### Job a
According to the Adobe and HTML5 article, which outlet reported last week that Adobe is embracing HTML5 on mobile platforms?

### Article
++++
Tuesday, November 15, 2011

Adobe To Refocus On HTML5

Posted by Brad Wasson in "Windows Phone Talk" @ 03:00 AM

"Our future work with Flash on mobile devices will be focused on enabling Flash developers to package native apps with Adobe AIR for all the major app stores. We will no longer adapt Flash Player for mobile devices to new browser, OS version or device configurations. Some of our source code licensees may opt to continue working on and releasing their own implementations. We will continue to support the current Android and PlayBook configurations with critical bug fixes and security updates."

As was reported by ZDNet last week, what seemed unthinkable not that long ago has happened: Adobe is embracing HTML5 on mobile platforms. The word is that Adobe is stopping development of the venerable Flash player for browsers on mobile. At the same time, they will be increasing their efforts on HTML5 innovations. On an official Adobe blog, the following detail was published:

"However, HTML5 is now universally supported on major mobile devices, in some cases exclusively. This makes HTML5 the best solution for creating and deploying content in the browser across mobile platforms. We are excited about this, and will continue our work with key players in the HTML community, including Google, Apple, Microsoft and RIM, to drive HTML5 innovation they can use to advance their mobile browsers."

One of the more interesting aspects of this situation is that Apple seems to have been quite prophetic in seeing this development play out. Their iOS mobile platform has not supported Flash since its inception, and they have been quite emphatic that they were not going to support it. Without question HTML5 is gaining momentum, and with Adobe's backing we'll see even more acceleration in the months ahead.

Monday, August 15, 2011

Flash to HTML5 Extension for Safari

Posted by Jeff Campbell in "Apple Software (OS X)" @ 10:13 AM

"As you know, OS X Lion ships without Flash Player to the delight of fans in support of Apple's ongoing argument against Adobe's resource-hungry technology. This leaves us with three choices: Avoid Flash content altogether (possible, but hardly an option for mainstream folks), switch to Google's Chrome browser that comes with the latest version of Flash Player built-in (a forced option for Safari fans) or just install the darn thing and deal with consequences later."

And now there is another option with this extension, available here. Personally though, I prefer using Chrome for anything that requires Flash instead of mucking up my Safari with lots of extensions. What are your thoughts?

Tuesday, August 2, 2011

Adobe Edge Preview Launched for HTML5

Posted by Jeff Campbell in "Apple Software (OS X)" @ 09:07 AM

"Adobe has just launched a preview version of ‘Adobe Edge' which allows web developers to create animations using HTML5, and CSS as opposed to Flash. With Apple's long time hatred of Adobe's Flash product, they began steering the world into a Flash-less frame of mind, one where HTML5 rules over animated content."

This is either a reaction to the Apple-Flash dust up over the last year, or just a natural progression of Adobe as they continue to update web tools. What ever the reason, its a good thing in my book. I think Flash will be around for a long time, but I certainly will be glad when more sites utilize HTML5 instead of it. As it is now, less than half of browsers utilize HTML5 so there is a long way to go. You can find out more at the Adobe Labs page, but this is a welcome step.
++++
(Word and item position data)
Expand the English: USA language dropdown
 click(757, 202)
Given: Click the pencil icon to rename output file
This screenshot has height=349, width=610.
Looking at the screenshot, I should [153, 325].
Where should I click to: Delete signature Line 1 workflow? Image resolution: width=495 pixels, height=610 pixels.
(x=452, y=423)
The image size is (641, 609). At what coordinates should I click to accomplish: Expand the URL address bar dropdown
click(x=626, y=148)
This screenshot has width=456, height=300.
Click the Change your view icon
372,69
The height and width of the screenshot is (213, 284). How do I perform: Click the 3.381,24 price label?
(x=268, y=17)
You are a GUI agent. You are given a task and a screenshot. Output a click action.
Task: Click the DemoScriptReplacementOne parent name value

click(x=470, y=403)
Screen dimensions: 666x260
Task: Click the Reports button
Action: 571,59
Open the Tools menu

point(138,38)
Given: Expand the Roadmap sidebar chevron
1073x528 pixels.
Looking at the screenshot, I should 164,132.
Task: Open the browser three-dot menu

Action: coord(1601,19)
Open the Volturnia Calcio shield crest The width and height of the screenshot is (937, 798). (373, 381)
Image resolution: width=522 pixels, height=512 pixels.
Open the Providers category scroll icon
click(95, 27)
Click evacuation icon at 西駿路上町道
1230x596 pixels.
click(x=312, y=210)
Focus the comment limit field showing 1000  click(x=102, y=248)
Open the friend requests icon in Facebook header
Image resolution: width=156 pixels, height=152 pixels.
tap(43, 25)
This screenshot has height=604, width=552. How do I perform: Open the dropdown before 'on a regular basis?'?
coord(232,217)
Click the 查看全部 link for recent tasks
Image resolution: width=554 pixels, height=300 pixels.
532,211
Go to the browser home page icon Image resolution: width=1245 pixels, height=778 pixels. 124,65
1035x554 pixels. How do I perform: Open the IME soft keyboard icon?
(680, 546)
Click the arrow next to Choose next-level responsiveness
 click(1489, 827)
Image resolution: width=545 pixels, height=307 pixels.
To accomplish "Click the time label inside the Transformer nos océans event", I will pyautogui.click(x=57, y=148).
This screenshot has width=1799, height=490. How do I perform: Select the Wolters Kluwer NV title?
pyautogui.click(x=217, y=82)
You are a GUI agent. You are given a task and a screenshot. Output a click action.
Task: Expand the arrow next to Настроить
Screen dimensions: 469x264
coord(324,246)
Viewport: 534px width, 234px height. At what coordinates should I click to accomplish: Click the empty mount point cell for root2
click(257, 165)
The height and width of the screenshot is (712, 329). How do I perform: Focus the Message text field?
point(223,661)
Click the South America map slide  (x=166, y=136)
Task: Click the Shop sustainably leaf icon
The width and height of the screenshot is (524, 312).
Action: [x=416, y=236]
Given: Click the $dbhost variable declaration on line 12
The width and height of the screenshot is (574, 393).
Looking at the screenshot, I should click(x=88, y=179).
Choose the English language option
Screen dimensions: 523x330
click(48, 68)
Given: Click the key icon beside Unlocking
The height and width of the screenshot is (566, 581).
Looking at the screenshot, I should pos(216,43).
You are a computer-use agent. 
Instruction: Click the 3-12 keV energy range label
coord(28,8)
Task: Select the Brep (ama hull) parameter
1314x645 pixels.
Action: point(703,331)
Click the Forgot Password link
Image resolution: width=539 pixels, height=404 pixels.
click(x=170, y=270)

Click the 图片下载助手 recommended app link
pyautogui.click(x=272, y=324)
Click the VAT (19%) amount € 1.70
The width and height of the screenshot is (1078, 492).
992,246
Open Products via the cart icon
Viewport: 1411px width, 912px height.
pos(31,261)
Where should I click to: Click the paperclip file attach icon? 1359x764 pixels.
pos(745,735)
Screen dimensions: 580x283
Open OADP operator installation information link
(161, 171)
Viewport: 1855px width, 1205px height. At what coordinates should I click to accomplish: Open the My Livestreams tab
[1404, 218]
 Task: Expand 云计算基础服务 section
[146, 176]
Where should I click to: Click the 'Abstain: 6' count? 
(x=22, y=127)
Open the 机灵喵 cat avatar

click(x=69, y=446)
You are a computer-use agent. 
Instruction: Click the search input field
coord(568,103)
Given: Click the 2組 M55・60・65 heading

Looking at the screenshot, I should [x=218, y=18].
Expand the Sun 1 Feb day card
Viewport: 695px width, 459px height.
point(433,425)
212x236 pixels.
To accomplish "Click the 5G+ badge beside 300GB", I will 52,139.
++++
### Job b
Can you copy out the part of the listing that opens with the line containing "Viewport: 534px width, 234px" and closes with the line containing "click(48, 68)", including both of those lines?

### Right answer a
ZDNet

### Right answer b
Viewport: 534px width, 234px height. At what coordinates should I click to accomplish: Click the empty mount point cell for root2
click(257, 165)
The height and width of the screenshot is (712, 329). How do I perform: Focus the Message text field?
point(223,661)
Click the South America map slide  (x=166, y=136)
Task: Click the Shop sustainably leaf icon
The width and height of the screenshot is (524, 312).
Action: [x=416, y=236]
Given: Click the $dbhost variable declaration on line 12
The width and height of the screenshot is (574, 393).
Looking at the screenshot, I should click(x=88, y=179).
Choose the English language option
Screen dimensions: 523x330
click(48, 68)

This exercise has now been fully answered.